Les pays de l’UE devraient également recourir davantage à l’option de complément aux subventions industrielles de l’UE, en apportant leurs propres ressources financières. Bien que cette approche ne parvienne pas à maximiser l’efficacité (les fonds étant toujours affectés sur une base nationale), elle constituerait une grande amélioration par rapport aux enchères nationales, en appliquant des critères d’attribution uniformes et en réduisant le travail administratif en évitant les doublons entre les pays de l’UE (Poitiers et al., 2024).
Mutualisation des subventions
À moyen terme, l’adoption de mécanismes de subventionnement du marché unique de l’UE stimulerait la productivité et augmenterait la valeur ajoutée. Des subventions coordonnées pourraient accroître la productivité du secteur de l’électricité en Allemagne, en France, en Italie et en Espagne de 30 %, comblant ainsi 83 % de l’écart de productivité avec les États-Unis et augmentant la valeur ajoutée de 6,7 % (Altomonte et Presidente, 2024).

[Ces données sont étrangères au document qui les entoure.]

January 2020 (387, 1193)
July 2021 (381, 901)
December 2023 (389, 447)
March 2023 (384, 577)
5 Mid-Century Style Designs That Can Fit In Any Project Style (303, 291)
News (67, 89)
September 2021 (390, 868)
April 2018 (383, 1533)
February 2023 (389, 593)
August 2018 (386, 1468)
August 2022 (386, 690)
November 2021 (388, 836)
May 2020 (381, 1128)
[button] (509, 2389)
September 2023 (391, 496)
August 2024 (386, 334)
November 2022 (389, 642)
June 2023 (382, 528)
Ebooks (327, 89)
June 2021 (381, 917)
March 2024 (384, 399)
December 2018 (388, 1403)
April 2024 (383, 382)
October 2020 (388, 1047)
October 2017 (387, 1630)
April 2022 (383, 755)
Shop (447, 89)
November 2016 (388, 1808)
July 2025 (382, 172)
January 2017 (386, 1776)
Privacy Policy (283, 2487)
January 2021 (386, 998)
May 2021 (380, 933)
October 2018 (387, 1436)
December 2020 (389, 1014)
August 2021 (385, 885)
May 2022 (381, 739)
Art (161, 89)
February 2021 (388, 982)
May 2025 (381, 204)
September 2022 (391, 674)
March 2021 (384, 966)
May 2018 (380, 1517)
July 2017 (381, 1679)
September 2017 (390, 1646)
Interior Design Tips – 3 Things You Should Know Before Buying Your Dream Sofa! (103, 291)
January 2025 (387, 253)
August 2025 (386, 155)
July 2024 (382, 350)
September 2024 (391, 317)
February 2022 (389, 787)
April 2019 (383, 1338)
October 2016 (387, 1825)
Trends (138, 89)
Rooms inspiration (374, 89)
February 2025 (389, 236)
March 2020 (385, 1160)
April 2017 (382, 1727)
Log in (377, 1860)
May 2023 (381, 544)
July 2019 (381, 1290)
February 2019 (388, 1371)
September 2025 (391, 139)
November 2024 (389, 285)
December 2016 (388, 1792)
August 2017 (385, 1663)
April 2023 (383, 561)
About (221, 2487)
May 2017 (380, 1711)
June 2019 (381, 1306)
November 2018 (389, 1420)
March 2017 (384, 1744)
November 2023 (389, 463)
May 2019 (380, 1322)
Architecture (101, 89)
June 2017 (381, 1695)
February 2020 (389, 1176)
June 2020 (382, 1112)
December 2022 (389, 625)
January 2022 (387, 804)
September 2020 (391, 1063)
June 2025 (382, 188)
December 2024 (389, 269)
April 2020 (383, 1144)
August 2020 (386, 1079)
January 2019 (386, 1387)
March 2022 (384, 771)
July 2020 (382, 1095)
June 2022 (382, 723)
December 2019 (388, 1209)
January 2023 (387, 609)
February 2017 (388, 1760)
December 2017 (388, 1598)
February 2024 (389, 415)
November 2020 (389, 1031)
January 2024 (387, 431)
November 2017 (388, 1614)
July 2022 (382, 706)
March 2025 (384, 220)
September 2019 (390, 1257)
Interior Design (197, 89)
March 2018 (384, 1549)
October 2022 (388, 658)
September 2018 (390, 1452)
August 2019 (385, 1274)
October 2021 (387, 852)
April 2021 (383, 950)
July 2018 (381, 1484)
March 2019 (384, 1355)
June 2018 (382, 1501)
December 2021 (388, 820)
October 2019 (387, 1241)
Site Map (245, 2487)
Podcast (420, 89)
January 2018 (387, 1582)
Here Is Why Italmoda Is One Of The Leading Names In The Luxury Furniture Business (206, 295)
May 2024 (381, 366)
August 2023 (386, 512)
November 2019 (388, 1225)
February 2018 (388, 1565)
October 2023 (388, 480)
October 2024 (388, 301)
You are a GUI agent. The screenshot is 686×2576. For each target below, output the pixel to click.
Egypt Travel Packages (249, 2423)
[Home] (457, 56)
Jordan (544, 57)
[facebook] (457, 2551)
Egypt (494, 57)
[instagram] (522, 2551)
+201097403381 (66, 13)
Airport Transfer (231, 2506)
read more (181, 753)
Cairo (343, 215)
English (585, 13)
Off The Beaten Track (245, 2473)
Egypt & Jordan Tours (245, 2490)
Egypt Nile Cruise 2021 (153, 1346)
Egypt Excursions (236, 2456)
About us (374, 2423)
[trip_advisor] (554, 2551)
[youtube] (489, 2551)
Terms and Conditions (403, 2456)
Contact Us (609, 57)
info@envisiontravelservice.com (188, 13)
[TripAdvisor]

La Commission européenne a proposé d'augmenter les ressources budgétaires de l'UE en retenant 30 % des recettes du système d'échange de quotas d'émission (Commission européenne, 2023). En 2023, le système d'échange de quotas d'émission a rapporté 43 milliards d'euros et pourrait atteindre 65 milliards d'euros d'ici 2028 (Saint-Amans, 2024), alors que les besoins globaux en investissements industriels verts s'élèvent à 46 milliards d'euros par an. Si la proposition de la Commission est acceptée, cela signifierait des recettes budgétaires supplémentaires de l'UE de 10 à 20 milliards d'euros par an qui pourraient soutenir le verdissement industriel.